In 2014, Judge Wolf published a Brookings Institution article and a Washington Post Op-Ed piece advocating the creation of an International Anti-Corruption Court to combat grand corruption -- the abuse of public office for private gain by a nation's leaders. The proposal quickly gained the support of, among others, the United Nations High Commissioner for Human Rights, Transparency International, Human Rights Watch, Global Witness, leading international prosecutors, and courageous young people throughout the world.

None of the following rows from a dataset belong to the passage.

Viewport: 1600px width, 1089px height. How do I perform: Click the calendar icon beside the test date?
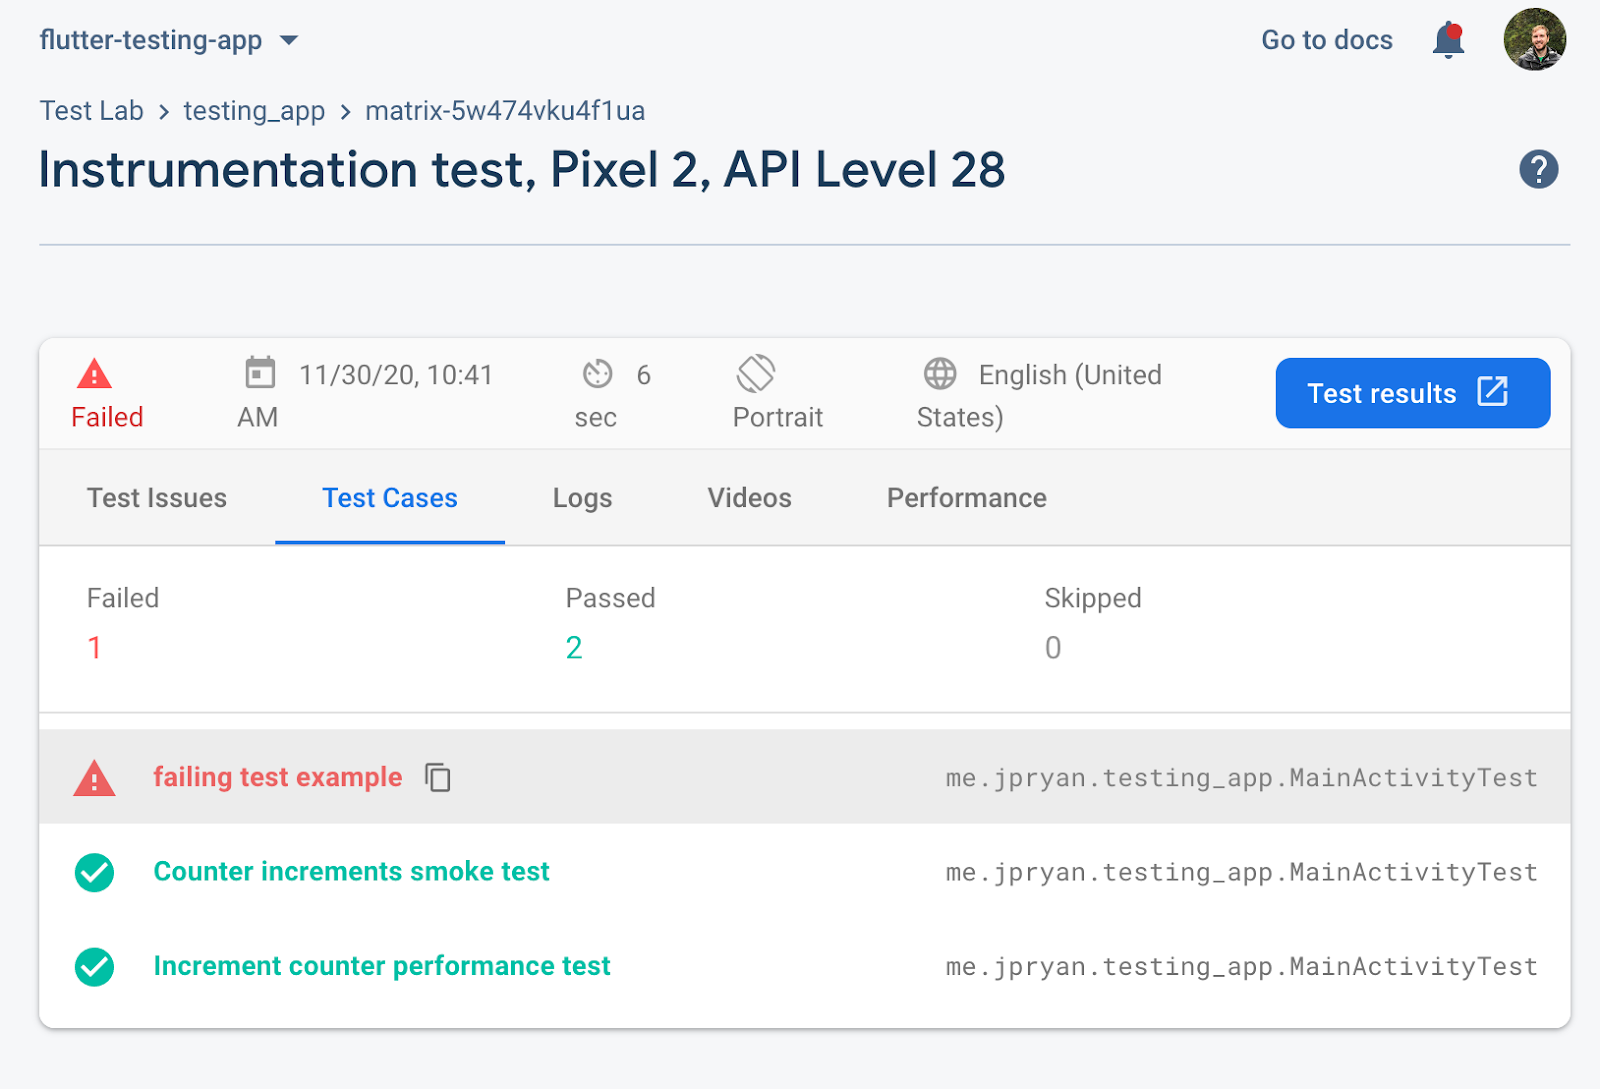point(260,374)
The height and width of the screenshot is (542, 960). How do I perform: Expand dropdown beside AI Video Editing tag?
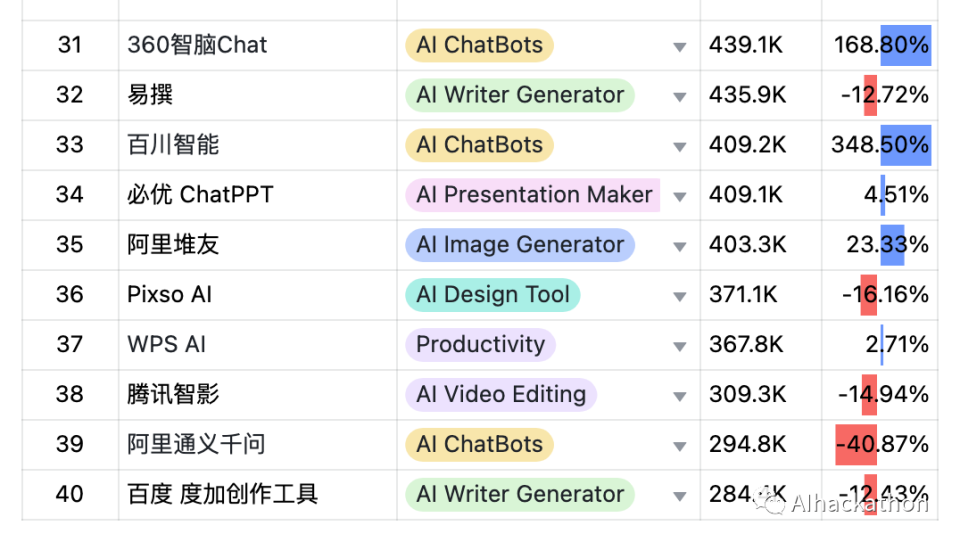point(680,397)
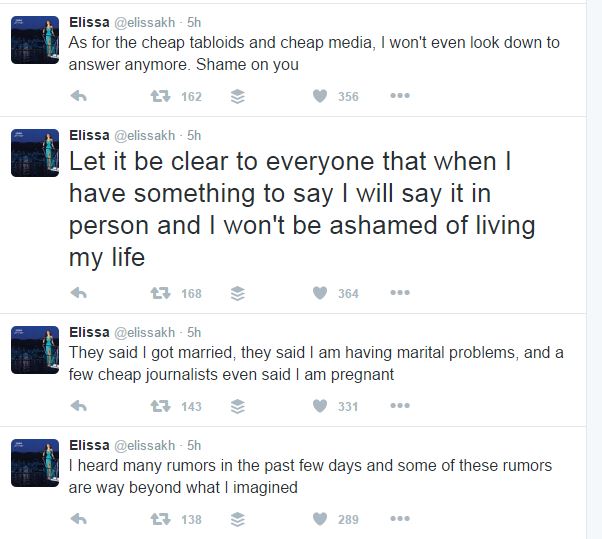Like the tweet with 356 likes
Image resolution: width=602 pixels, height=539 pixels.
pyautogui.click(x=320, y=96)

In 2016, Judge Wolf, Justice Richard Goldstone of South Africa, and other colleagues created Integrity Initiatives International to advocate for the strengthening of criminal laws to punish and deter leaders who are corrupt and regularly violate human rights.

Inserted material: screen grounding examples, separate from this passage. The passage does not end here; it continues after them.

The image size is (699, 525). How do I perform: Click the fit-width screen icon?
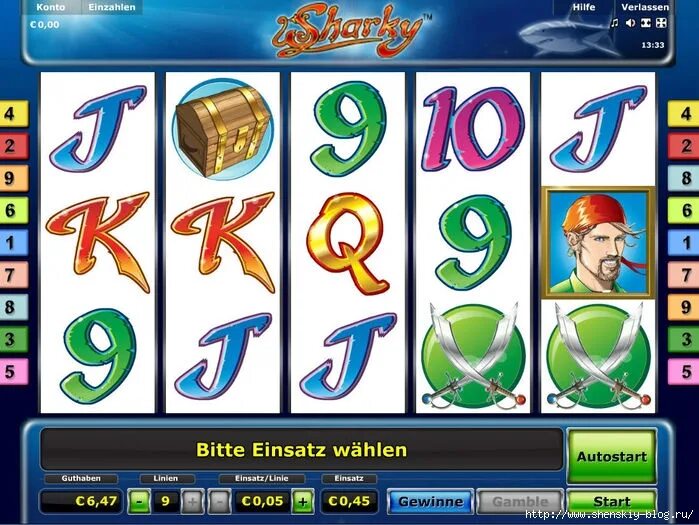(x=646, y=23)
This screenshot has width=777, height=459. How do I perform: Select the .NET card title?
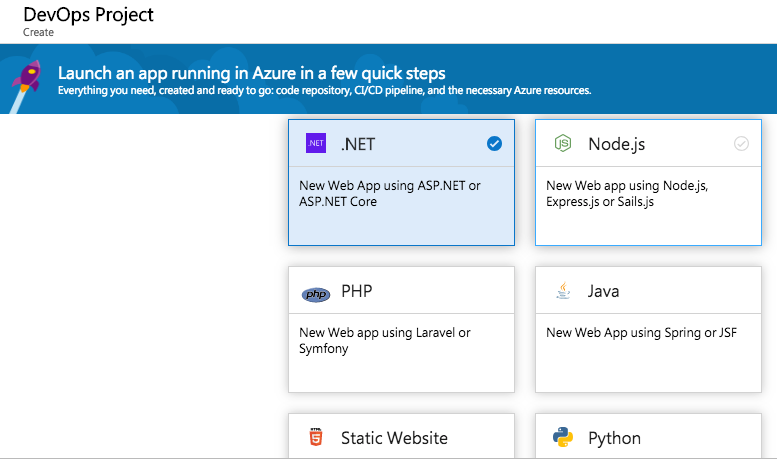click(358, 144)
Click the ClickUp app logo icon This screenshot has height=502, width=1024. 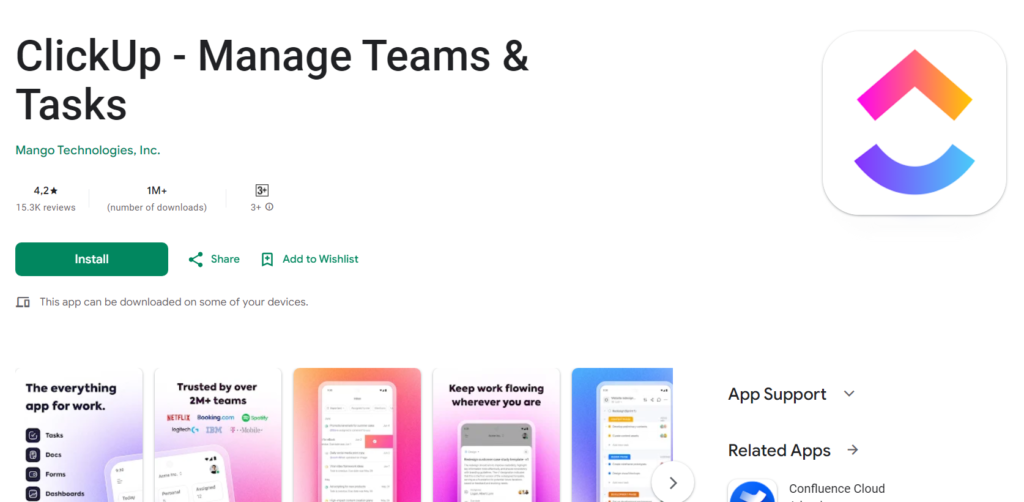913,123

Vice-Chair of Integrity Initiatives International, and Founder and Managing Partner at LumiRisk, LLC
Elaine Dezenski, one of the Vice-Chairs of Integrity Initiatives International, is Founder and Managing Partner at LumiRisk, LLC, an international risk advisory practice focusing on security, financial integrity, anti-corruption compliance, and risk management. Over the last two decades, Ms. Dezenski has served in the US and abroad in senior leadership functions at the World Economic Forum, INTERPOL, the US Department of Homeland Security, Cross Match Technologies, and Siemens Corporation. Ms. Dezenski is a member of the advisory board at the Center for Economic and Financial Power in Washington, DC, and holds advisory roles with the Financial Integrity Network and RAND Corporation. In 2017-18, she was appointed as Senior Fellow at the Jackson Institute for Global Affairs at Yale University, and is currently appointed as the Mars Lecturer of Business Ethics in Yale’s Program on Ethics, Politics, and Economics. Ms. Dezenski holds an MPP from Georgetown University and a BA in International Relations from Wheaton College, Massachusetts.